Altair GraphQL allows for the extension of its functionality through plugins while ensuring the security and privacy of its users. This document outlines the policies that govern the plugins that are published to the Altair plugin registry to ensure that the plugins are safe, secure, and adhere to the best practices for plugin development. By submitting a plugin to the Altair plugin registry, you agree to abide by these policies.

WARNING

The Altair GraphQL team reserves the right to remove any plugin that violates these policies or poses a risk to users.

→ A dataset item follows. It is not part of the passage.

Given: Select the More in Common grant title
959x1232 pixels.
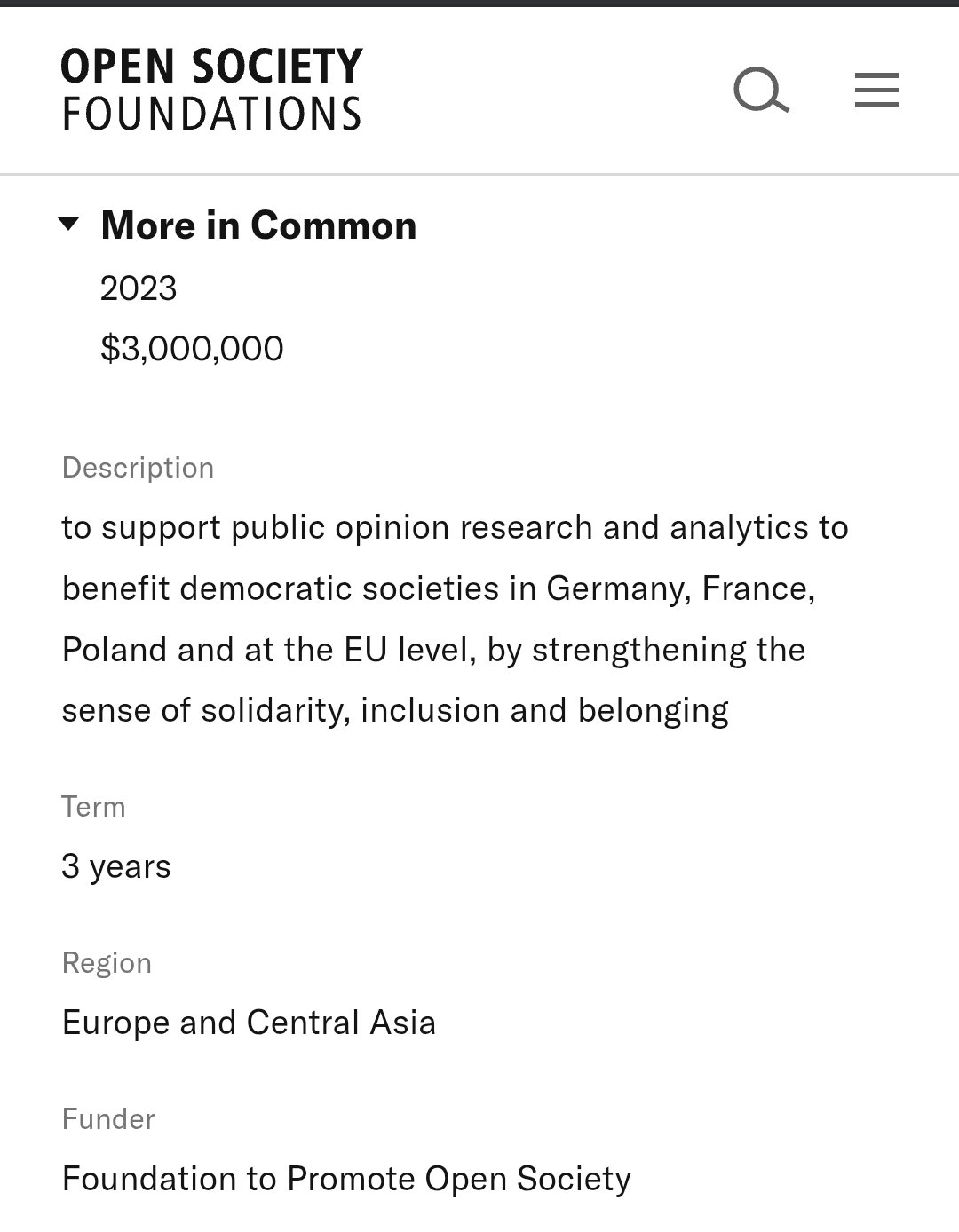Looking at the screenshot, I should click(258, 225).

The policy will be reviewed periodically to ensure that it remains up to date with evolving best practices and security standards. The team may also update these policies without prior notice.

General

  • Plugins must be hosted in a public GitHub repository.
  • The source code of the plugin must not be obfuscated or minified.
  • The source code of the plugin must not contain any malicious code or malware.
  • Plugins must be published as public npm packages to the npm registry with names that begin with altair-graphql-plugin-. For example, altair-graphql-plugin-graphql-explorer is the name of the GraphQL explorer plugin.
  • Plugins must have a manifest.json file that defines the plugin structure. The manifest.json file should conform to the PluginV3Manifest interface.
  • Plugins must provide clear and accurate documentation on how to use the plugin and what functionality it provides.
  • Plusing should be intuitive and easy to use. The user interface should be consistent with the Altair design language and not introduce any jarring or unexpected changes.
  • Plugins must be thoroughly tested to ensure that they work as expected and do not introduce any bugs or security vulnerabilities.
  • Plugins must be compatible with the latest version of Altair and not break any existing functionality.

Data handling

  • Plugins must only access or process data strictly necessary for their intended function.
  • Avoid requesting or storing data that is not essential to the plugin’s purpose.
  • Clearly inform users about the type of data a plugin accesses, how that data is used, and any potential sharing with external services.
  • Wherever possible, perform data processing locally within the client’s environment to minimize data exposure.
  • Plugins should use client-side storage mechanisms judiciously, ensuring that sensitive data is not stored.
  • Any data exchanged over the network must use secure protocols (e.g., HTTPS).

Reporting violations

If you believe that a plugin violates any of the policies outlined in this document, please report it to the developer by opening an issue on the plugin’s GitHub repository. If the issue is not resolved after a reasonable period or if you believe the plugin poses an immediate threat to users, please contact the Altair GraphQL team.